Event Recap: Women, Money and TechStanding room only on March 19 at the event held at Rev: Ithaca Startup Works!
Inside: emerging startups, interesting new programs, gender-aware investors & words of wisdom for entrepreneurs!
Nearly 200 people registered for the event from across New York and beyond, including investors, entrepreneurs, students and business advisors. Attendees participated in a meaningful dialogue about the challenges women in tech and finance face, and how best to overcome them.
Jennifer Tegan, board member at Upstate Capital and partner at Cayuga Venture Fund, kicked off the event, sharing her personal experience, and then addressing why the topic of women in tech and finance is important. She said, “For those of us who are women – because money is power and until we have access to the capital we need to start businesses, grow businesses and create wealth, we will continue to be shut out of the decision making roles and bodies that impact our lives and our bodies directly. For those of us who are investors – because diversity/inclusion leads to better decision making AND better corporate performance. For those of us who are men and women – because this is not a zero sum game. When society provides economic opportunity to all of its members, all members of that society benefit. And the studies around empowering women through work – boosts productivity, creates economic growth and diversification and has overwhelmingly positive development outcomes. So let tonight be about that – figuring out ways for how we lift each other up so that all of us can benefit socially, culturally and economically.”
|Cultivating relationships between entrepreneurs and capital providers is Upstate Capital’s primary goal, and the program kicked off with lightning pitches from three women-led startups, Heat Inverse, Cally and Shrubbucket. Then, audience members heard from three potential startups coming out of WE Cornell, Cornell University’s new program for women studying STEM and considering entrepreneurship.|
Susan Fleming, a thought leader in gender dynamics in business and finance, introduced “Executive Women in Leadership”, a program she just helped to launch with Deb Streeter at Cornell. This eCornell certificate program is a flexible, online program for women to advance their skills.

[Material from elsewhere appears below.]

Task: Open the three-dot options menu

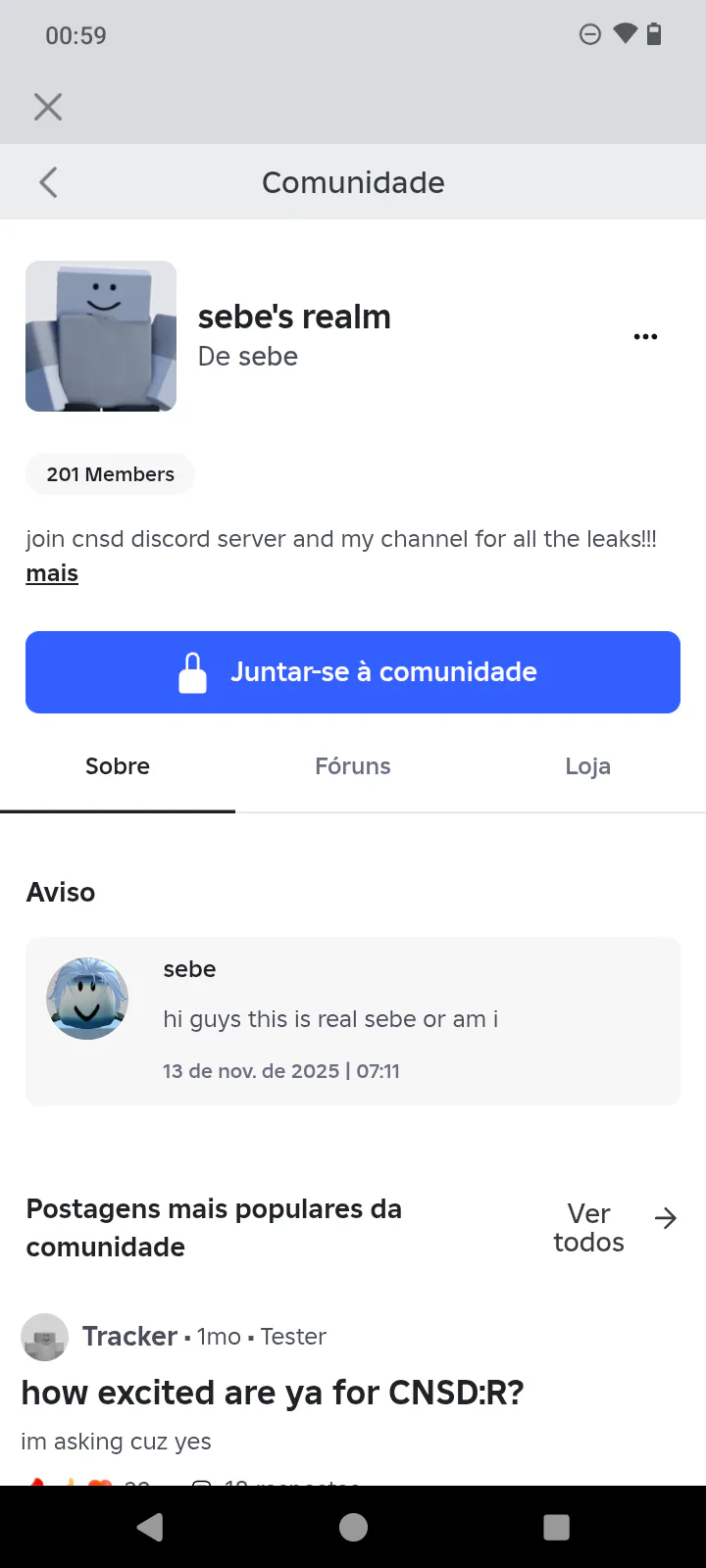Action: pos(645,336)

Starting off her comments with dismal statistics on the rate for women overall and women of color especially, Elisa Miller-Out talked about venture capital investment rates and returns for women-led startups, and shared what she’s doing through Chloe Capital to change that status quo on a national scale.

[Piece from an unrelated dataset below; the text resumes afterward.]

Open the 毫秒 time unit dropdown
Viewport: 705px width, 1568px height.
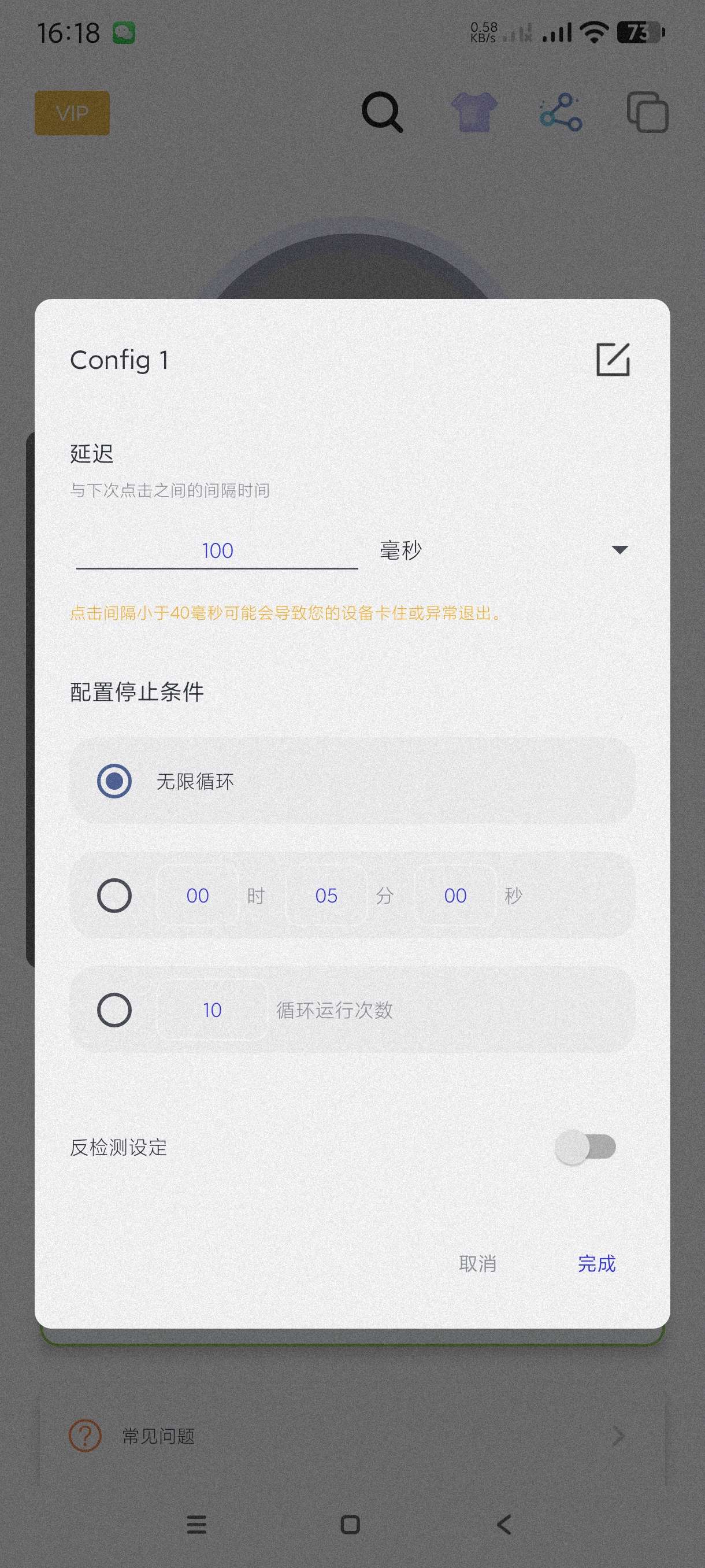pos(504,550)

Julie Baker, co-founder at venture-backed Ursa Space Systems, finished the individual presentations with her personal story building about how and when gender parity in the hiring process became part of Ursa’s ethos. She made it clear that it started with CEO Adam Maher’s awareness of gender bias, and it’s evolved to make sure that women are consistently placed in leadership roles throughout the organization.
The last program component featured Andrea Ippolito, leader of WE Cornell, who spearheaded a panel discussion that included Lindsay Stencel of Launch NY, together with Julie Baker and Elisa Miller-Out. They discussed the differences between diversity and inclusion, how to recognize and address inherent gender bias, and some specific examples of what’s being done within their organizations to facilitate gender parity. Each person provided words of wisdom to fellow entrepreneurs:
Julie: “In addition to growing your network and talking to potential customers, learn to appreciate problems and be confident that you and the interdisciplinary team you have assembled can solve them. You may have to pivot! If you want to start a high-growth business, make sure that you are addressing a hair-on-fire problem, something that could bring great value to your customers in alleviating their pain.”

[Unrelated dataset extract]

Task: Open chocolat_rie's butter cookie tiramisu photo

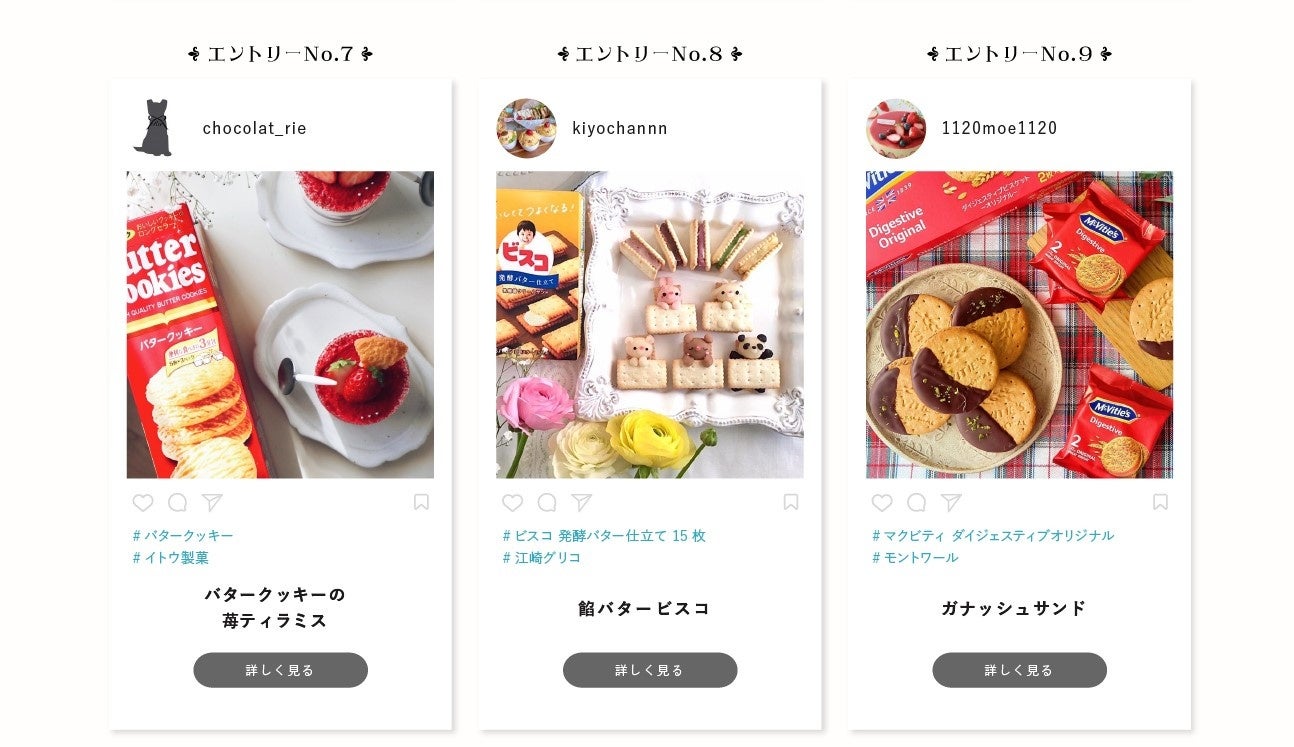Action: pos(280,324)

Elisa: “Lead with the numbers! If you have traction with customers, early revenue or have reached some key milestones, be sure to share that early and often with potential investors and partners.”
Lindsay: “Don’t ever walk into a room and let anyone make you feel less than what you are. If someone is going to treat you poorly, they’re not an investment fit for you. The best thing you can do is hold your head high, continue to push forward, be successful and end up on their anti-portfolio someday. The best revenge is wild success.”
Noa Simons, Executive Director for Upstate Capital, closed the program by thanking everyone and inviting them to upcoming events, particularly E^3 & NYBPC – the conference for entrepreneurs, featuring an expo with resources from across New York and beyond for entrepreneurs, and the finals for the statewide intercollegiate business plan competition, where over 100 teams will compete for prize money and recognition on April 26 in Albany.
Click here to see all our event pictures.
P.S. Through our events, we aim to strengthen connections across our communities. To support that goal, we invite event attendees to write their favorite non-profit organization on their business card, and we draw one card and donate $100 to the organization in honor of the person. Congratulations to Lucia Tyler of Tyler Admissions Consulting and the Ithaca YMCA for winning this month’s drawing!